ABOUT THIS TASK: Once the pictures are set aside, reproduce the entries below exactly.

INPUT MATERIAL:
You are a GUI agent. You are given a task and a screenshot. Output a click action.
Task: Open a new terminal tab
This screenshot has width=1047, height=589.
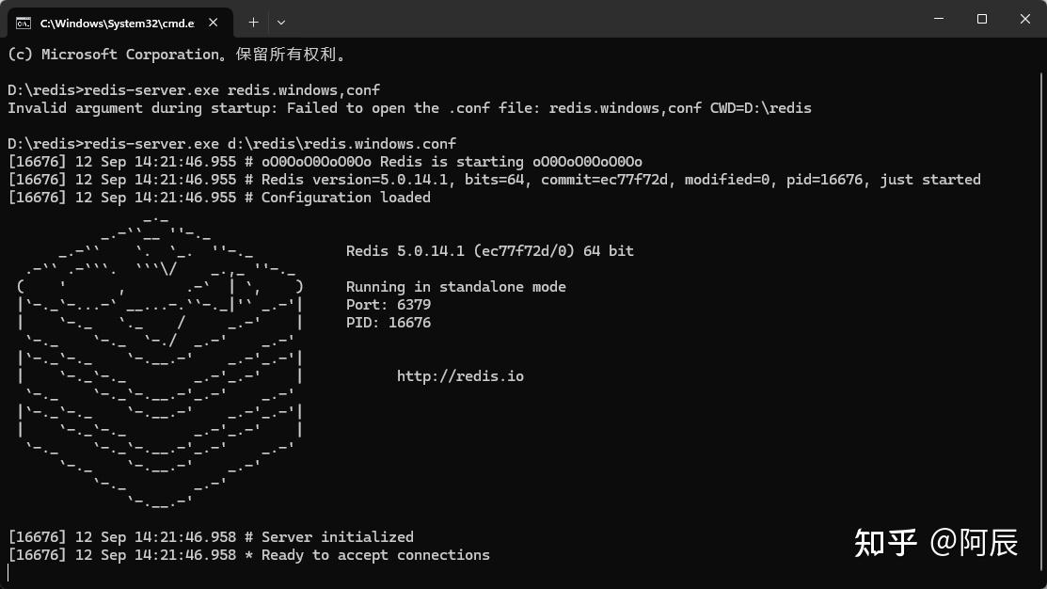tap(253, 21)
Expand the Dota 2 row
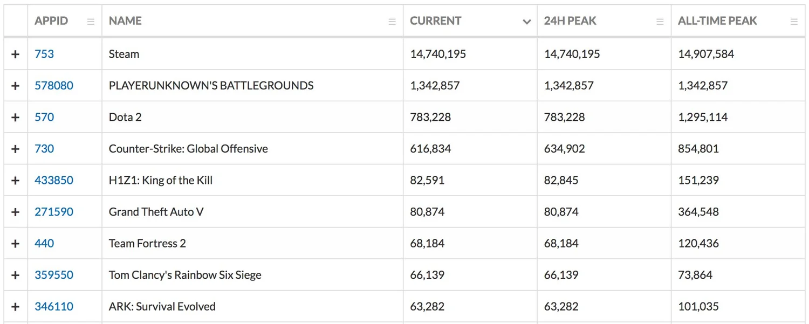 [x=16, y=117]
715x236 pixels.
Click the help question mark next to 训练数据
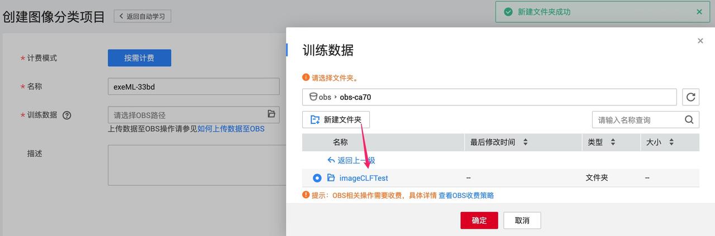[67, 115]
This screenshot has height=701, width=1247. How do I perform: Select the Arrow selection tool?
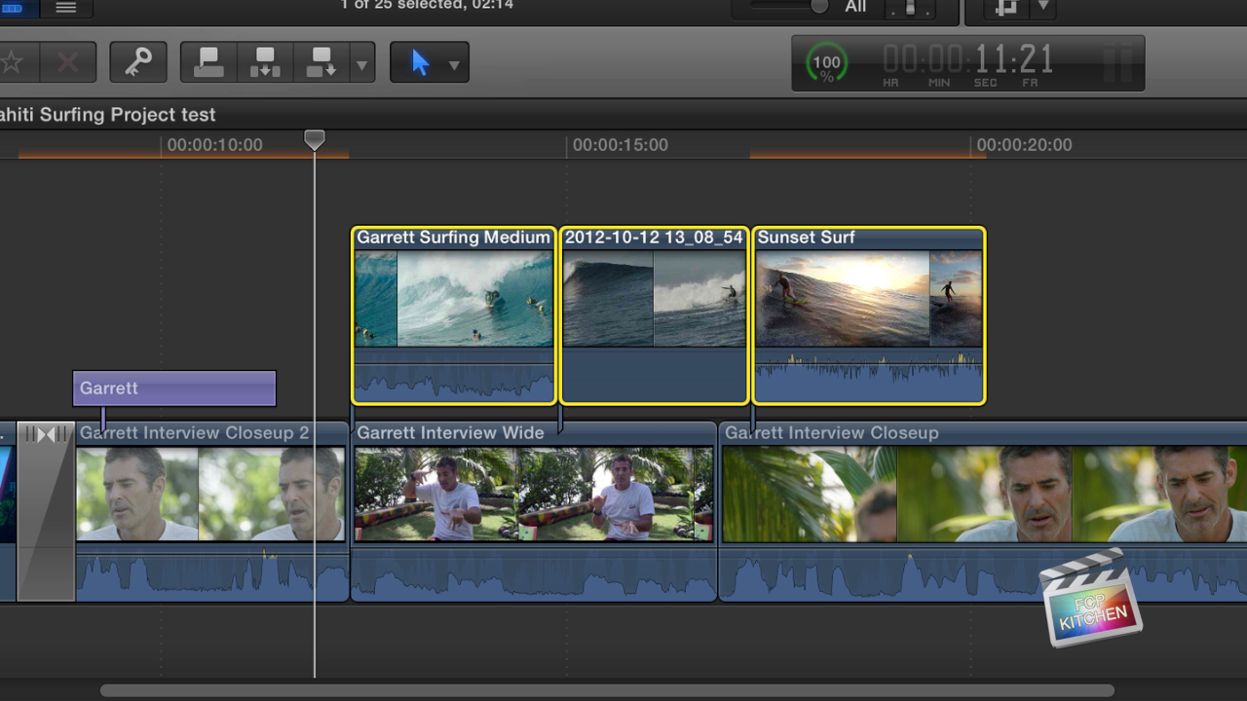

REPLY:
You are a GUI agent. You are given a task and a screenshot. Output a click action.
Task: Open a new terminal tab
This screenshot has width=1047, height=589.
tap(253, 21)
Expand the Dota 2 row
 [x=16, y=117]
715x236 pixels.
Click the help question mark next to 训练数据
[67, 115]
This screenshot has height=701, width=1247. How do I perform: Select the Arrow selection tool?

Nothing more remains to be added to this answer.